- _Excerpt_
┌──

- Based on: My Life as a Dog by Reidar Jönsson
- Developed by: Reidar Jönsson Donna Matson-Jönsson David Brandes Barbara O'Kelly
- Starring: Michael Yarmush Callum Keith Rennie Jennifer Clement Joy Coghill
- Composer: Randolph Peters
- Country of origin: Canada
- Original language: English
- No. of seasons: 1
- No. of episodes: 22

Production
- Executive producers: Martin Katz Derek Mazur David Brandes
- Running time: 30 minutes
- Production companies: Atlantis Films Credo Entertainment Group

Original release
- Network: Showtime
- Release: September 8, 1996 – February 2, 1997

= My Life as a Dog (TV series) =

My Life as a Dog is a contemporary, half-hour Canadian drama series that ran for 22 episodes from September 8, 1996 until February 2, 1997. It was based on the 1985 Swedish movie of the same name and was developed for Canadian television by, among others, Reidar Jönsson, author of the original autobiographical book.

It is the coming of age story of a young boy, brutally dragged away from his familiar universe into an unknown world. Though aimed at teens, it has been rated above the usual "infantile sitcoms".

└──

- _Source data_
┌──

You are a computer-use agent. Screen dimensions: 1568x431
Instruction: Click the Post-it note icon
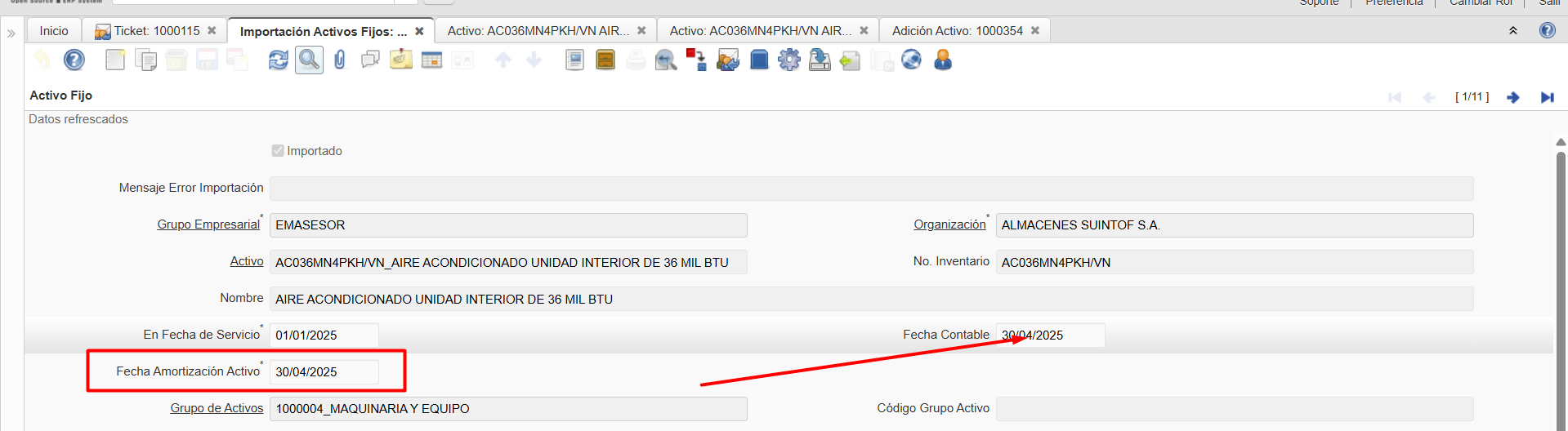point(401,60)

└──

- _Problems to solve_
1. According to the My Life as a Dog article, which network aired the series?
2. Pick up the My Life as a Dog article where it stops and keep it going.

- _Results_
1. Showtime

2.
The series was shot on location in Winnipeg and Gimli, Manitoba. It was directed by Neill Fearnley and produced by Atlantis Films Limited and Credo Entertainment Group.

==Plot==
After his mother's death and with his sailor father away at sea, imaginative 11-year-old Eric Johansson is sent to live in a small fishing village with his mother's twin brother, Johnny Johansson. Eric's adventures in Gimli will help him to feel at home with his new family and come to terms with some pre-adolescent uncertainties while Johnny, burdened with unexpected fatherly duties, has to make some choices he avoided to face before.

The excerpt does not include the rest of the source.